Collection entries:

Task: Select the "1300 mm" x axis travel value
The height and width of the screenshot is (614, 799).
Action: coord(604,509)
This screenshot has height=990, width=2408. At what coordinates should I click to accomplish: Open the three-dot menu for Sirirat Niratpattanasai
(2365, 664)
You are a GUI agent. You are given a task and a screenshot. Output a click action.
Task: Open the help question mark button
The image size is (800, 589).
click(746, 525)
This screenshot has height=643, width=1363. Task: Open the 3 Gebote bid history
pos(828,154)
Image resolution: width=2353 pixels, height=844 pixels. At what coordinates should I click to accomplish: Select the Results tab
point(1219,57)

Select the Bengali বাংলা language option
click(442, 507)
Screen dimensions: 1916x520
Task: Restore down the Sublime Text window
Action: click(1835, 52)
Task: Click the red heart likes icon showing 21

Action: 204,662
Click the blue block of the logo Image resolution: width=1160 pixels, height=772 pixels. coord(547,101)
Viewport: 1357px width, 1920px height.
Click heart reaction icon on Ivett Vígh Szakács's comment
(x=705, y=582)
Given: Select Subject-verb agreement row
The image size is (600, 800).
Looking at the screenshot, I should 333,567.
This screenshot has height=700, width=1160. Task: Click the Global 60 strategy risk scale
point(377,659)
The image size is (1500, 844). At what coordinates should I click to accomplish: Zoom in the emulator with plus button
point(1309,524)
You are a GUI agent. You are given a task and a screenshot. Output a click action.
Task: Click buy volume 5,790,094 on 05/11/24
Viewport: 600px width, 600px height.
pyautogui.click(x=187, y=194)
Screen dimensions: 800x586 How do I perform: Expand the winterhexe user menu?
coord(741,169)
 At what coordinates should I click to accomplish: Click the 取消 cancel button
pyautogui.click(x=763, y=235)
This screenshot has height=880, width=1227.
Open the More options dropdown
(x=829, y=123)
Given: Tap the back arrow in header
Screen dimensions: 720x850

▶ [TASK GOAL]
Output exactly the line containing "The image size is (1500, 844)." together with every line after it, ending at the final line of the entries.

▶ [ANSWER BOX]
The image size is (1500, 844). At what coordinates should I click to accomplish: Zoom in the emulator with plus button
point(1309,524)
You are a GUI agent. You are given a task and a screenshot. Output a click action.
Task: Click buy volume 5,790,094 on 05/11/24
Viewport: 600px width, 600px height.
pyautogui.click(x=187, y=194)
Screen dimensions: 800x586 How do I perform: Expand the winterhexe user menu?
coord(741,169)
 At what coordinates should I click to accomplish: Click the 取消 cancel button
pyautogui.click(x=763, y=235)
This screenshot has height=880, width=1227.
Open the More options dropdown
(x=829, y=123)
Given: Tap the back arrow in header
Screen dimensions: 720x850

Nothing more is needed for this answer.